3) TAXA DE DESEMPREGO
Neste ponto, Álvaro Santos
Pereira comparava a taxa de desemprego em 2004 (6,6%) com o valor registado em
2011 (12,4%). Para continuarmos a utilizar os mesmos indicadores e critérios
adoptados nesssa ocasião, deixemos de lado desta vez a conhecida insuficiência
da taxa de desemprego (nomeadamente, sem olhar ao volume de emprego total) para
analisar devidamente a situação do mercado de trabalho. Tendo então em conta a
taxa de desemprego estimada em Julho de 2015, verificamos que se registou um
ligeiro decréscimo face ao valor de partida, de 12,4% para 12,1%. Quando o
ex-Ministro da Economia saiu do governo, em Julho de 2013, o valor era de
16,6%.
4) DÍVIDA EXTERNA TOTAL (BRUTA)
Nesta sua análise em 2011, o
então futuro Ministro da Economia assinalava que a dívida externa bruta da
economia nacional, que fora de 167,9% do PIB em 2005, passara para 230% do PIB
em 2011, “a maior dívida externa desde 1892”. Para sermos precisos, tal como
mostram os dados do Banco de Portugal, a dívida externa bruta era de 218,5%
quando o governo actual tomou posse, no segundo trimestre de 2011. Quatro anos
depois, aumentou 14 pontos percentuais – é agora de 232,3% do PIB.
5) DÍVIDA EXTERNA LÍQUIDA
Em matéria de dívida externa
líquida, que na verdade é a que mais interessa, o valor de 110% do PIB apontado
por Santos Pereira como sendo registado em 2011 era incorrecto, como pode ser
comprovado aqui. O valor efectivamente registado no segundo trimestre de 2011,
tal como indicado pelo Banco de Portugal, era na verdade de 82,4% - o que nem
por isso seria menos preocupante, tendo em conta o enorme aumento registado
desde o início do século. Mas nos quatro anos seguintes, o endividamento
externo líquido acentuou-se ainda mais: no segundo trimestre de 2015, representava
104,7% do PIB português.
6) DÉFICE EXTERNO
É o principal feito que pode ser
reivindicado por este governo. Mercê da contracção das importações (em
resultado da baixa do preço do petróleo e da quebra dos rendimentos) e do
aumento das exportações (resultante da depreciação externa do Euro e do
redireccionamento com sucesso de muitas empresas para os mercados externos), o
saldo externo medido através da balança corrente, que era de -10,1% em 2010,
foi de 0,6% em 2014.
7) EMIGRAÇÃO
Em 2011, Santos Pereira referia-se
aos “mais de 100 mil portugueses que emigraram do país em busca de
oportunidades de emprego” em 2007 e 2008 como um dos sinais claros de fracasso
da governação anterior. Segundo o Relatório Estatístico da Emigração de 2014,
os números estimados de saídas registados em 2011, 2012 e 2013 (último ano
disponível) foram, respectivamente, de 80.000, 95.000 e 110.000. Porém, o mesmo
relatório corrige em baixa as estimativas de Santos Pereira para 2007 (90.000)
e 2008 (80.000).
8) CONVERGÊNCIA FACE À EUROPA
O último indicador utilizado há
quatro anos por aquele que viria a ser o Ministro da Economia era a relação
entre o PIB português e o PIB dos países europeus mais avançados, a fim de
assinalar a tendência persistente de divergência. Santos Pereira tinha razão na
denúncia: em 2010, o PIB per capita português correspondia a 59.9% do da Zona
Euro como um todo, ao passo que em 2001 fora de 61.0%. O problema é que a
divergência continuou desde então: este indicador continuou a cair durante a
legislatura que agora finda, encontrando-se nos 56,8% em 2014.
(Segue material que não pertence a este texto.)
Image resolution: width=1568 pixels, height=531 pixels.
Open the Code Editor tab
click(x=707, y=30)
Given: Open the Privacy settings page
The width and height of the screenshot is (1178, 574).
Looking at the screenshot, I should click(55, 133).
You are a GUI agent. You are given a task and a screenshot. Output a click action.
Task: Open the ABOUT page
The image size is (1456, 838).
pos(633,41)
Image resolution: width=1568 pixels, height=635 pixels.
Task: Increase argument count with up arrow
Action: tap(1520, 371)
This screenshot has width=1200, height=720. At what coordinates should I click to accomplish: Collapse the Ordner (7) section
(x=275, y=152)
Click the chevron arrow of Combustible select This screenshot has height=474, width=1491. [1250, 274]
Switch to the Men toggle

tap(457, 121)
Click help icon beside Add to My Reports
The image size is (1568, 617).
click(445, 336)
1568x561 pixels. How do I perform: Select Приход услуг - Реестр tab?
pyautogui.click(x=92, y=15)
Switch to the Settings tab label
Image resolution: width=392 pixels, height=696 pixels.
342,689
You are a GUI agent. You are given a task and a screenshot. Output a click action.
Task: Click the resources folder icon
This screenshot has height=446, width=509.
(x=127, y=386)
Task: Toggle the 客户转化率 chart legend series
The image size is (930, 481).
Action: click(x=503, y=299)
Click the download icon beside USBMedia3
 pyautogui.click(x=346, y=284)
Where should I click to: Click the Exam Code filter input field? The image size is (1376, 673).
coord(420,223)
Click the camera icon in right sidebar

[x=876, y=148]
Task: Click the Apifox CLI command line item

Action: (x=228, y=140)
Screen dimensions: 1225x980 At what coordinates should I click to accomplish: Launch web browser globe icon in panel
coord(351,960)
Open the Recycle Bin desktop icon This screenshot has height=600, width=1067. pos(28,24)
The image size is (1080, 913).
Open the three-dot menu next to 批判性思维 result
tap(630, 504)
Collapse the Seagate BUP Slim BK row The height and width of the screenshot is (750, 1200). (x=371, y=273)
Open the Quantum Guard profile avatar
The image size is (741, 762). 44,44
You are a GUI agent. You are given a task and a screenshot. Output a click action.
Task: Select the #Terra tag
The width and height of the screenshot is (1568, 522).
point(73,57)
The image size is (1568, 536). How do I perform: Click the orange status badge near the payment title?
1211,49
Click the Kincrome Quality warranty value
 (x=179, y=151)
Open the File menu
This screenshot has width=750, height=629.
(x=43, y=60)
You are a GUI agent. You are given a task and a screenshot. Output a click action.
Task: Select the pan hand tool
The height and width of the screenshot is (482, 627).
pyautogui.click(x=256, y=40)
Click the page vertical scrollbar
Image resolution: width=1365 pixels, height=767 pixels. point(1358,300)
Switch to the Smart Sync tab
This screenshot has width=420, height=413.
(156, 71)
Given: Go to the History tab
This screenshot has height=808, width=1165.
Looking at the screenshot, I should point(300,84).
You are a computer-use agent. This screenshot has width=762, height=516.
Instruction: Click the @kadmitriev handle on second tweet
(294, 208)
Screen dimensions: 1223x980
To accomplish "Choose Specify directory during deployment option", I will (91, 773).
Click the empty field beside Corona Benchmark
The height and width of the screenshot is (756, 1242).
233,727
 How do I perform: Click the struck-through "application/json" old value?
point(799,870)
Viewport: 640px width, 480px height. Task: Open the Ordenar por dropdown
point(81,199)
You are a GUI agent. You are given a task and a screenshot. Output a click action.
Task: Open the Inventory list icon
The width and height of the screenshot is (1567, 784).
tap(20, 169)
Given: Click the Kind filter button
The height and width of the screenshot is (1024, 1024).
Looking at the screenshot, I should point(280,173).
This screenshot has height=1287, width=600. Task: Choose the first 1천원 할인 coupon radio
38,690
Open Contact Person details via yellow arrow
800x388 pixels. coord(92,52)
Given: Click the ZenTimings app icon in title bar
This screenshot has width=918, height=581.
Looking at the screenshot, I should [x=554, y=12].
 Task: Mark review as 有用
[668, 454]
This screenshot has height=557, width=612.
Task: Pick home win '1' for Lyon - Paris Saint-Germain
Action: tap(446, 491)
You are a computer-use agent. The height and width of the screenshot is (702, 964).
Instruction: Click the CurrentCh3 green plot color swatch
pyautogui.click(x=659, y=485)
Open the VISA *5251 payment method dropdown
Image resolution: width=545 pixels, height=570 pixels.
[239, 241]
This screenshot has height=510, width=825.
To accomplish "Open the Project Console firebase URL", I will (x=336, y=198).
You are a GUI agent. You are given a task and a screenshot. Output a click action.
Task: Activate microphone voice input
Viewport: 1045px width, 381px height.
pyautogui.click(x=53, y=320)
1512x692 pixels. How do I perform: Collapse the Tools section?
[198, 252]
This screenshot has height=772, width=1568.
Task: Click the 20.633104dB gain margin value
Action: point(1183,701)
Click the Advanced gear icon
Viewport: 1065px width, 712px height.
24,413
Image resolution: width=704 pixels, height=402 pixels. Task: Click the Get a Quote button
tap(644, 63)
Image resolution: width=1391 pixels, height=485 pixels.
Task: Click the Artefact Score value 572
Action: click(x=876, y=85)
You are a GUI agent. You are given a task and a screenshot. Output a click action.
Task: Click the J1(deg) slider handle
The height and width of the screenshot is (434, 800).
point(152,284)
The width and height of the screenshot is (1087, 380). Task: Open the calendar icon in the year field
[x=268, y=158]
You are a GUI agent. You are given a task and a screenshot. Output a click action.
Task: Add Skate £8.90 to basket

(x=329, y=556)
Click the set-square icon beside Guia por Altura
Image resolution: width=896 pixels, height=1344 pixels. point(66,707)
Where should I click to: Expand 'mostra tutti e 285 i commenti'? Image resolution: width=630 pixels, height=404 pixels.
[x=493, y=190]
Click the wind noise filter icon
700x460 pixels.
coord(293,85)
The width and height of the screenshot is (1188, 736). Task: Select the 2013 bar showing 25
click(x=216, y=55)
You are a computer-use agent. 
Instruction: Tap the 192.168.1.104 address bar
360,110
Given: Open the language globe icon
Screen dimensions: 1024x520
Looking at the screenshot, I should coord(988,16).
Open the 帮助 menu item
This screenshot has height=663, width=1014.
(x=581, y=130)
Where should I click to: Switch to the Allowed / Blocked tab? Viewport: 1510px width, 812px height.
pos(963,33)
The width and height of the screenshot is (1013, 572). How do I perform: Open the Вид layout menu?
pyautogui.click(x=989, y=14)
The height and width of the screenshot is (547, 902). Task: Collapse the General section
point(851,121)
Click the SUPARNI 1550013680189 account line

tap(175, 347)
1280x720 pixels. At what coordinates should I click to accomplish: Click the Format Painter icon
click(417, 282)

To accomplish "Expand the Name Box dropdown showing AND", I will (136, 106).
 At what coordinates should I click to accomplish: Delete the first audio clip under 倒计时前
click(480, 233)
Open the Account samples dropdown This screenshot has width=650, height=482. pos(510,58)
CONCLUSÃO: UM GOVERNO QUE SE
CHUMBA A SI PRÓPRIO
Em 2011, Álvaro Santos Pereira
recorreu a oito indicadores económicos para proporcionar uma imagem sintética
da governação socialista. Concluiu então que esse governo deixava “um legado de
tal forma terrível que vai marcar inexoravelmente as nossas vidas e as dos
nossos filhos”. Quatro anos depois, prolongando a análise com recurso aos
mesmos indicadores, verificamos que um está hoje em níveis idênticos aos de há
quatro anos (taxa de desemprego), um melhorou significativamente (saldo da
balança corrente) e seis pioraram consideravelmente (crescimento do PIB potencial,
dívida pública, dívida externa bruta, dívida externa líquida, emigração forçada
pelas circunstâncias económicas e divergência face à Europa). No fundo, o
governo melhorou o saldo externo e piorou tudo o resto. E nem sequer estamos a
trazer para a análise os níveis de pobreza, de desigualdade, do salário médio,
da cobertura dos apoios sociais ou do emprego total. Por outras palavras, o
governo PSD-CDS, nesta auto-avaliação legitimada por antecipação, chumba-se a
si próprio sem apelo nem agravo. O “triste legado” então exaustivamente
identificado é hoje muito mais triste e ainda mais pesado. Os “piores
indicadores económicos desde 1892” são hoje, quase sem excepção, muito piores. Espera-se,
para parafrasear uma última vez Álvaro Santos Pereira, que quando os eleitores
forem votar no dia 4 de Outubro não se esqueçam dos verdadeiros factos desta
governação.
Alexandre Abreu, "O governo chumba-se a si próprio". Jornal Expresso. Setembro. 2015.